The GetWebP CLI command reference documents the conversion flags, and the JSON output guide explains the NDJSON report. Do not treat either report as a privacy verdict by itself; compare the metadata before and after conversion.

Add Metadata Checks to the Publishing Checklist#

A lightweight checklist is enough for many teams:

1. Identify sensitive categories: people, homes, offices, events, unreleased products, legal documents, medical or financial images.
2. Inspect a sample of original files.
3. Decide which metadata fields are allowed in public outputs.
4. Convert and resize into a separate output folder.
5. Inspect the optimized outputs.
6. Keep originals in controlled storage.

This checklist should happen before bulk upload to a CMS or CDN. Finding metadata issues after publication can be awkward because cached copies may remain outside the team’s direct control.

Watch for Screenshots and Exported Documents#

Screenshots often carry a different kind of privacy risk. The file metadata may be harmless while the pixels reveal account names, browser tabs, customer records, staging URLs, admin paths, feature flags, or internal comments.

Do not treat metadata review as a substitute for visual redaction. For screenshots, inspect the image itself at full size before compression. Then check metadata as a second step.

The same applies to images exported from PDFs, slide decks, design tools, and spreadsheets.
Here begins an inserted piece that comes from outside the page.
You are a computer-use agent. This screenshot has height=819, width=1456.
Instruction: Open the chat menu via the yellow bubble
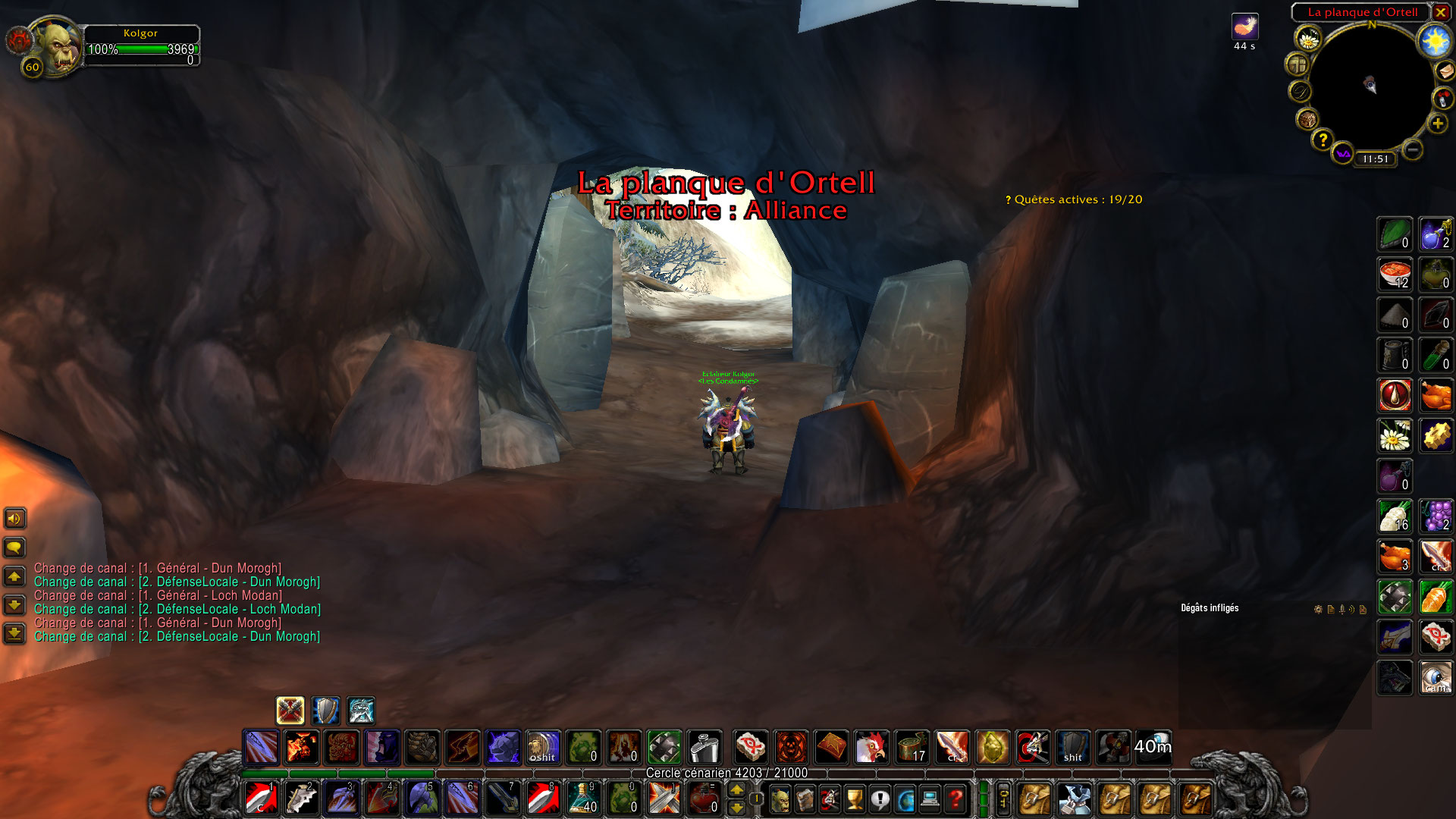click(x=14, y=548)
The sensitive information may be in the visible content, the file metadata, or both.

Keep the Workflow Local When Possible#

If the reason for metadata cleanup is privacy, avoid uploading the file to another service just to inspect or strip metadata. A local workflow keeps the review closer to the original asset controls. GetWebP can be part of that workflow when the goal is local conversion to WebP or AVIF while keeping source files untouched.

GetWebP's security documentation states that the CLI reads image files from disk, converts them in memory, and writes outputs locally; image bytes are not sent to GetWebP. Licensing and status checks may still contact GetWebP services, so "local" should mean local image processing, not a completely offline product claim. See the security overview before making privacy promises to clients.

If metadata stripping is a compliance requirement, use a dedicated metadata policy and verify it with metadata inspection tools. Image conversion is one step in the publishing workflow, not a substitute for a redaction process.

Metadata privacy is not about paranoia. It is about knowing what leaves the organization. Review the source, decide what the public output needs, strip unnecessary fields, and keep the original under control.